Couple emblématique de la peinture abstraite, Joan Mitchell est à l’expressionnisme abstrait américain ce que Riopelle représente pour l’abstraction lyrique en France : une figure majeure, reconnue internationalement, dont l’héritage reste prégnant.

 

« Je peins des paysages remémorés que j’emporte avec moi, ainsi que le souvenir des sentiments qu’ils m’ont inspirés, qui sont bien sûr transformés… »

 

Joan Mitchell

Si les méthodes de travail de Jean-Paul Riopelle et Jackson Pollock diffèrent, les critiques américains se plaisent à comparer les deux artistes qui insufflent à leurs œuvres une énergie vitale et une liberté similaires.

Si Riopelle utilise lui aussi la technique du dripping, il se revendique cependant davantage de Monet ou de Matisse et d’une tradition picturale européenne qui lui permet de proposer une peinture singulière, très personnelle et animée par un amour de la nature et de sa poésie.

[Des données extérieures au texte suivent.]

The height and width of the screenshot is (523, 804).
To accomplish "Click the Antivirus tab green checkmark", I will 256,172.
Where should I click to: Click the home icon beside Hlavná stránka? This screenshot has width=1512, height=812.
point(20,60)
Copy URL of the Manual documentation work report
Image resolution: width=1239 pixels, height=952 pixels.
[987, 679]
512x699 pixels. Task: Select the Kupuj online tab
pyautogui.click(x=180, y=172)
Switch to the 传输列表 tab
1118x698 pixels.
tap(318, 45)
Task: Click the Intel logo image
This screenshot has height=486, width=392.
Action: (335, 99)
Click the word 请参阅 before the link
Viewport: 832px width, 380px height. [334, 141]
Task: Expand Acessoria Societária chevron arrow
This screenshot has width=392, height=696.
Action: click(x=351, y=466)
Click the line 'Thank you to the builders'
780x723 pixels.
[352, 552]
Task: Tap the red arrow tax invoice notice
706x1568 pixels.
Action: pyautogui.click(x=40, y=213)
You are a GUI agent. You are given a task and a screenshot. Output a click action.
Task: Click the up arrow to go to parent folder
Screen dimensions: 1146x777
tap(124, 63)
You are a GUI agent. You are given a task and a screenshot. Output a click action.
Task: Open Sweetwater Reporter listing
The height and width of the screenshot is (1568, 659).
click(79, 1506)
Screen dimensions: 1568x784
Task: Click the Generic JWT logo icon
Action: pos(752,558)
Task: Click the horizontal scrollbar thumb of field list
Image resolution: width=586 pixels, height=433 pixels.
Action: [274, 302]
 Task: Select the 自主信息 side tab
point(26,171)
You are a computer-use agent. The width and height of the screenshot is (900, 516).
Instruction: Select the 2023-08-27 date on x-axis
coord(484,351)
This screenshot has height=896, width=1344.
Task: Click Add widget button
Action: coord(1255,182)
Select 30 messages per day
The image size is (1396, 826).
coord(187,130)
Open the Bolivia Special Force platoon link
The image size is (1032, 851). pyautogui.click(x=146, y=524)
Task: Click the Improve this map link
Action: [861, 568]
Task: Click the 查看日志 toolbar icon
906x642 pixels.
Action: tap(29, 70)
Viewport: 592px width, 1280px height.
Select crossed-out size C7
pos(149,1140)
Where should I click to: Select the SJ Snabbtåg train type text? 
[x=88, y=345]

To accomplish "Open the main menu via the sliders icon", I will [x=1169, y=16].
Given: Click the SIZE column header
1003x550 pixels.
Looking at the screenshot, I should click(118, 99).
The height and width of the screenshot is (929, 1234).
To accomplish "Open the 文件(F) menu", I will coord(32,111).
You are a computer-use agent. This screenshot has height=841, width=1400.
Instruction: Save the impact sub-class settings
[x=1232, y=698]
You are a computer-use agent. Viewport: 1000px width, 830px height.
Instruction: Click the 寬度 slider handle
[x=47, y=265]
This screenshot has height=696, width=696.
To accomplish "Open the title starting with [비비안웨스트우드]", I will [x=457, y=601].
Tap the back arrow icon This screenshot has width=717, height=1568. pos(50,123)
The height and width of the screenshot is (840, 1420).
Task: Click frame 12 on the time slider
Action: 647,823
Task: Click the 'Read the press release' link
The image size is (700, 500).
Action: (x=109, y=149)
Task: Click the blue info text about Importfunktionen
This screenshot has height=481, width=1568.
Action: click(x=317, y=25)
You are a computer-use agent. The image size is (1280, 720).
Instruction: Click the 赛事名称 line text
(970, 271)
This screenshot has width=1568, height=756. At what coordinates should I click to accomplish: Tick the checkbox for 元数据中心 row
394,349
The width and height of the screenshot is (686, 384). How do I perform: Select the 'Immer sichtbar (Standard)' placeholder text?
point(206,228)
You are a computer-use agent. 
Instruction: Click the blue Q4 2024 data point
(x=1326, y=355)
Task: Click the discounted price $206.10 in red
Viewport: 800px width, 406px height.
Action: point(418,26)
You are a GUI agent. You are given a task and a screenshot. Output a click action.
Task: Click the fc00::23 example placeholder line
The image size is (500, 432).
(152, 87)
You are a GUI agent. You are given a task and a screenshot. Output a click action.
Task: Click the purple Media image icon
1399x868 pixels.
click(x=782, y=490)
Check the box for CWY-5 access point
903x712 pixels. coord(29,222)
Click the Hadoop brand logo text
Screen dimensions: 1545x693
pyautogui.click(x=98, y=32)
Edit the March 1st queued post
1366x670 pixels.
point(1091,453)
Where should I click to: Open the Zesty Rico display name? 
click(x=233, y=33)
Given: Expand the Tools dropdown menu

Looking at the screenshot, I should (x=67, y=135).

En ce sens, Riopelle, jamais purement abstrait, livre une œuvre puissante. Toujours ancrée dans le réel, elle fait état du monde par touches et parvient à traduire des perceptions universelles.

 

 

« Riopelle réussit là où la mémoire échoue. L’intangible prend corps, le désir une vie picturale. Objets égarés, impressions rejetées, émotions oubliées sont réunis dans un shaker à cocktail, puis versés sur glace dans un verre vénitien d’une transparence exquise, dans une splendide explosion. »

 

P. Boudreau, préface, catalogue d’exposition, Riopelle, Londres, 1959

Jackson Pollock, One: Number 31, 1950, 1950, huile et peinture émail sur toile, 269,5 x 530,8 cm. MoMA, Fonds de collection Sidney et Harriet Janis (par échange) © 2025 Pollock-Krasner Foundation / Artists Rights Society (ARS), New York

Joan Mitchell et Jean-Paul Riopelle dans le séjour de l’atelier-appartement de la rue Frémicourt, Paris, 1963 © Heidi Meister

À propos de l’artiste

 

Né en 1923 à Montréal, Jean-Paul Riopelle est l’une des figures majeures de l’abstraction d’après-guerre et considéré comme le plus grand peintre canadien du XXe siècle. Proche un temps des mouvements de l’automatisme puis du surréalisme, c’est à Paris, où il s’installe en 1948, qu’il se découvre de nouvelles affinités avec les pionniers de l’abstraction lyrique. Reconnu pour ses paysages mentaux, Riopelle s’est exprimé au travers de nombreux supports tels que la peinture, la sculpture et la lithographie. Près de vingt ans après son décès, en 2019, la Fondation Jean-Paul Riopelle est inaugurée au Canada afin de perpétuer sa mémoire et son héritage artistique.